Pharmacokinetic assessment
The mean plasma concentration of the Domperidone and Famotidine both test and reference in (Table 8). (Figure 8) shows the comparative plasma profiles of Famcool-D Marketed formulation (R) with Domperidone and Famotidine. The mean peak plasma concentration (Cmax) of the test (T) formulation was less when compared with the reference (R) formulation. The increase in tmax clearly indicated the drug availability for a prolonged period. After reaching the tmax the drug started elimination and plasma concentration gradually decreased. In the case of the test (T) formulation, the tmax achieved slowly and the drug availability was found for a long time. The increase in AUC0-t was observed in the test (T) formulation, which was clearly indicated the drug availability for a long duration. The plasma elimination half-life (t1/2) of the reference (R) and the test (T) formulations were significantly different. Thus the prolonged t1/2 is another indication of the in vivo performance of the optimized floating tablets. The overall Cmax, tmax, AUCo-t, and t1/2 were completely different between both the test and reference formulation. Therefore the developed formulations released the drug for a prolonged period of time.

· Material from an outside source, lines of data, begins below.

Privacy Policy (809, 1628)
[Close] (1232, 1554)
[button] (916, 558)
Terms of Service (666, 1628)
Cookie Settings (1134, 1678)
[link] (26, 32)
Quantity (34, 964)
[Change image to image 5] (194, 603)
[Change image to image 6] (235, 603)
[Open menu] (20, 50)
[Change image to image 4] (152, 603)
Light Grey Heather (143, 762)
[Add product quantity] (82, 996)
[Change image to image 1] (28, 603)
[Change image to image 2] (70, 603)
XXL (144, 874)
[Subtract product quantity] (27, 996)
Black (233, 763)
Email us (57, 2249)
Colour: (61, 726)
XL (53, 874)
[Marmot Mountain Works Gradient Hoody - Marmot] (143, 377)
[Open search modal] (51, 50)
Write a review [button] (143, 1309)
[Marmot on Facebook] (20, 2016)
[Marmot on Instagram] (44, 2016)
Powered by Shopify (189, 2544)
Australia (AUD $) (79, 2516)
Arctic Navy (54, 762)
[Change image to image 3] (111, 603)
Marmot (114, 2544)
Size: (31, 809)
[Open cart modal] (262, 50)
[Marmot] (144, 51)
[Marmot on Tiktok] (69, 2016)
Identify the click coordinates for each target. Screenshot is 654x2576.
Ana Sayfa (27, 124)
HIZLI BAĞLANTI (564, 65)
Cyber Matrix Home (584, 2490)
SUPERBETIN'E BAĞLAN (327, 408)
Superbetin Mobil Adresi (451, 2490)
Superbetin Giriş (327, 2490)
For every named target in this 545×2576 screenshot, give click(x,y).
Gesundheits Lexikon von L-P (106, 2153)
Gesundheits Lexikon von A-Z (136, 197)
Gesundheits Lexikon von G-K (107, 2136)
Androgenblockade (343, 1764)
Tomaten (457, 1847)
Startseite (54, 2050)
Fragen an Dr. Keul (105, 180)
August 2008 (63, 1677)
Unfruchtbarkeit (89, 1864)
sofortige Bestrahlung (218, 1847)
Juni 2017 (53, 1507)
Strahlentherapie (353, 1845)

Table 8: Pharmacokinetic parameters of optimized tablets of Optimized formulation and Marketed product
| Parameter | Unit | Optimized Formulation | Marketed Formulation | ||
|---|---|---|---|---|---|
| Domperidone | Famotidine | Domperidone | Famotidine | ||
| Lambdaz | 1/h | 0.05 | 0.05 | 0.06 | 0.07 |
| t1/2 | H | 14.56 | 14.35 | 12.19 | 10.29 |
| tmax | H | 2.50 | 2.50 | 2.00 | 2.00 |
| Cmax | ng/ml | 43.40 | 85.16 | 45.60 | 89.46 |
| Clast_obs/Cmax | 0.09 | 0.09 | 0.13 | 0.08 | |
| AUC 0-t | ng/ml*h | 390.69 | 748.88 | 262.21 | 448.91 |
| AUC 0-inf_obs | ng/ml*h | 433.21 | 824.82 | 365.11 | 551.69 |
| AUC 0-t/0-inf_obs | 0.90 | 0.91 | 0.72 | 0.81 | |
| AUMC 0-inf_obs | ng/ml*h^2 | 4479.61 | 8282.15 | 6361.59 | 7057.20 |
| MRT 0-inf_obs | H | 23.45 | 23.57 | 17.42 | 12.79 |
| Vz/F_obs | (mg/kg)/(ng/ml) | 0.01 | 0.01 | 0.02 | 0.02 |
| Cl/F_obs | (mg/kg)/(ng/ml)/h | 0.00104 | 0.00 | 0.00123 | 0.00 |
Conclusion
floating tablets of Domperidone and Famotidine exhibited extended release for more than 12 h. The formulated and optimized tablets showed improvement in bioavailability where dosage frequency can be reduced with improved patient compliance. By the Risk assessment technique, the factors and responses that affect the quality of the product were assessed. 23 factorial design with midpoints could be successfully applied for the development of floating tablets with fewer trials and better quality attributes. The In vivo evaluation of the prepared floating tablets proved the improved bioavailability of drugs with increased plasma concentration more than 12 hours equal to that of commercial tablets that extended for 10 h. Hence, the amount of the drug and the number of administration per day were reduced. The further study can be extended to humans (clinical trials) to prove its side effects that could be predicted with this developed floating drug delivery system.